WASHINGTON, D.C. -- The Smart Electric Power Alliance (SEPA) announces the release of two new reports documenting the role of the educational nonprofit's 51st State Initiative as a catalyst for the U.S. energy transition and for ideas and best practices that are now part of the energy industry mainstream.

• "A Journey Across the 51st State" summarizes how industry thinking has changed over the past four years and the three stages of the initiative.

• "Understanding and Evaluating Potential Models for the Future Electric Power Utility" takes a deeper look at five different business models, or constructs, utilities can use as they map out their future goals.

"When we started the initiative in 2014, we wanted to get people thinking beyond local policy debates -- then, mostly about net metering -- to focus on a collective future we could all work toward," said SEPA President and CEO Julia Hamm. "The initiative has always been about figuring out how to get to that future.

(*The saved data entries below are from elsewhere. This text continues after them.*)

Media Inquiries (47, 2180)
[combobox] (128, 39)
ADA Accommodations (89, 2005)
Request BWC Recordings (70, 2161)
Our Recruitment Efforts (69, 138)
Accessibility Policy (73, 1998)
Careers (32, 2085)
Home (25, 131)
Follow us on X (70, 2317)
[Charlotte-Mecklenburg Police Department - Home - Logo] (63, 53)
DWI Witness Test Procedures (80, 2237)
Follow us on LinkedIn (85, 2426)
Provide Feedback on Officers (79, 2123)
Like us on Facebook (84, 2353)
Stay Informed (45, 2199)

Now we want to accelerate the process through a sharper focus on four ‘pathways' -- grid integration, regulatory innovation, electrification of transportation and utility business models."

Key components of the two reports include:

• Analysis of the complex set of criteria and principles -- ranging from safety and reliability to market efficiency and consumer empowerment -- to be considered in looking at a utility's current business model and charting a path for the future.

• Discussion of five potential utility business models or constructs -- wires only, distribution system platform, distributed energy resource (DER) integrator, DER provider, energy services company -- and the various hybrids likely to be developed based on local markets and policies.

• A set of tools and frameworks to be used for stakeholder engagement and the development of "least-regrets" moves toward an optimal integration of DERs on the grid.

"The 51st State helped bridge a tough gap between utilities and other stakeholders - something SEPA is consistently able to do because of its diverse membership and credibility with market participants, developers, utilities, enviros, regulators, and consultants," said Mike O'Boyle of America's Power Plan.

"The 51st State provided a focused opportunity for outside the box thinking, a chance for thought leaders to shine, channeling the directionality of thought. By convening, the 51st State made insights more constructive and applied than what existed before." said John Hewa of Rappahannock Electric Cooperative.

"The transition of the 51st State Initiative does not mean we are stopping the conversation or our engagement with the community of industry leaders and experts who came together around the effort," said Senior Manager Christine Stearn. "The thoughts and challenges we identified have become too important to continue as a stand-alone initiative."

These challenges are now woven into the fabric of SEPA's future through our 2019 pathways and their work to support and facilitate action in Puerto Rico and Washington, DC.